Be aware that certain proprietary attributes or metadata may be included in a given product's LDIF output. You must remove this extraneous data from the LDIF file before you import the file into Oracle Internet Directory. In such cases, you need to perform some additional steps before importing the LDIF files into Oracle Internet Directory. The next section explains these steps.

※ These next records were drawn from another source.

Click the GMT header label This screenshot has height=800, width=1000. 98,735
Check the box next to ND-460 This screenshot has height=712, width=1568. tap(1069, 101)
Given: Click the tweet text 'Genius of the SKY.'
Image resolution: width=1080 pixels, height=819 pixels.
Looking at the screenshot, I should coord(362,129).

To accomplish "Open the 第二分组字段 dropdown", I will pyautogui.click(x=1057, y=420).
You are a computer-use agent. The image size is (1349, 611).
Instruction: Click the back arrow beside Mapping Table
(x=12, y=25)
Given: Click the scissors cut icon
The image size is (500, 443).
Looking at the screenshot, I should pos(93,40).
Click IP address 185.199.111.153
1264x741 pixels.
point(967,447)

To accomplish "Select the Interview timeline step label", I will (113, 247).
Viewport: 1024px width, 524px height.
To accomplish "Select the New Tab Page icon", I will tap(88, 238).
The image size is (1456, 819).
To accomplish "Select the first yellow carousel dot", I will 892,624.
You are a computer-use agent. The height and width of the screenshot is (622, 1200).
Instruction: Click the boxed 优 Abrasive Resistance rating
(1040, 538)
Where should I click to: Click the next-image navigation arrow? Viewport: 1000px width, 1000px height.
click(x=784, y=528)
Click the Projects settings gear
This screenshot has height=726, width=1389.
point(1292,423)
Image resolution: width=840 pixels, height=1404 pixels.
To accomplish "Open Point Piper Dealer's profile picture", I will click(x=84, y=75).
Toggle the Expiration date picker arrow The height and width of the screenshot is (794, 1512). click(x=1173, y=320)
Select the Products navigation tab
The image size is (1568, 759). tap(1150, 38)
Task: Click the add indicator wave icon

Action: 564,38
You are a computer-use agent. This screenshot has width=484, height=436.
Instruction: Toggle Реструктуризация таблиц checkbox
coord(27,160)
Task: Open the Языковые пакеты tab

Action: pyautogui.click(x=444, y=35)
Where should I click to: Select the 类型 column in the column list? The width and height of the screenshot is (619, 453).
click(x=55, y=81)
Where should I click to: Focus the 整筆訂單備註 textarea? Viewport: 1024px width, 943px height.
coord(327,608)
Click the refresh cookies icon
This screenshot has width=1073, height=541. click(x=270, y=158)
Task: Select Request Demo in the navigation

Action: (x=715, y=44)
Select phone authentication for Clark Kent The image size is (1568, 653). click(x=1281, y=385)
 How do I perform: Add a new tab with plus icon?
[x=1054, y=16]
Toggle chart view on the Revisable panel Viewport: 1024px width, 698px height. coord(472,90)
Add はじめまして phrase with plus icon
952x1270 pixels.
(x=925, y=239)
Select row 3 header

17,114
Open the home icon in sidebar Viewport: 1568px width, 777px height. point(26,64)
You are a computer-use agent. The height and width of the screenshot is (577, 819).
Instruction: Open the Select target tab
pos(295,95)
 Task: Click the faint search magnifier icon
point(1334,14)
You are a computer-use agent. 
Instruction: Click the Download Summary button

To migrate data from LDAP-compliant directories, you perform the tasks explained in these topics:
Task 1: Export Data from the Non-Oracle Internet Directory Server into LDIF File Format
Task 2: Analyze the LDIF User Data for Any Required Schema Additions Referenced in the LDIF Data
Task 4: Remove Any Proprietary Directory Data from the LDIF File
Task 6: Remove Incompatible userPassword Attribute Values from the LDIF File
See the vendor-supplied documentation for instructions. If flags or options exist for exporting data from the foreign directory, be sure to select the method that:
Produces LDIF output with the least amount of proprietary information included
Provides maximum conformance to the IETF Request for Comments 2849 mentioned in "About the Data Migration Process"
Any attributes not found in the Oracle Internet Directory base schema require extension of the Oracle Internet Directory base schema prior to the importation of the LDIF file. Some directories may support the use of configuration files for defining extensions to their base schema (Oracle Internet Directory does not). If you have a configuration file you can use it as a guideline for extending the base schema in Oracle Internet Directory in "Task 3: Extend the Schema in Oracle Internet Directory".
See Chapter 8, "Directory Schema Administration" for tips on how to extend the directory schema in Oracle Internet Directory. You can do this by using either Oracle Directory Manager or the SchemaSynch tool as explained in Oracle Identity Management Integration Guide.
Certain elements of the LDAP v3 standard have not yet been formalized, such as ACI attributes. As a result, various directory vendors implement ACI policy objects in ways that do not translate well across vendor installations.
After the basic entry data has been imported from the cleaned up LDIF file to Oracle Internet Directory, you must explicitly reapply security policies in the Oracle Internet Directory environment. You can do this by using either Oracle Directory Manager, or command-line tools and LDIF files containing the desired ACP information.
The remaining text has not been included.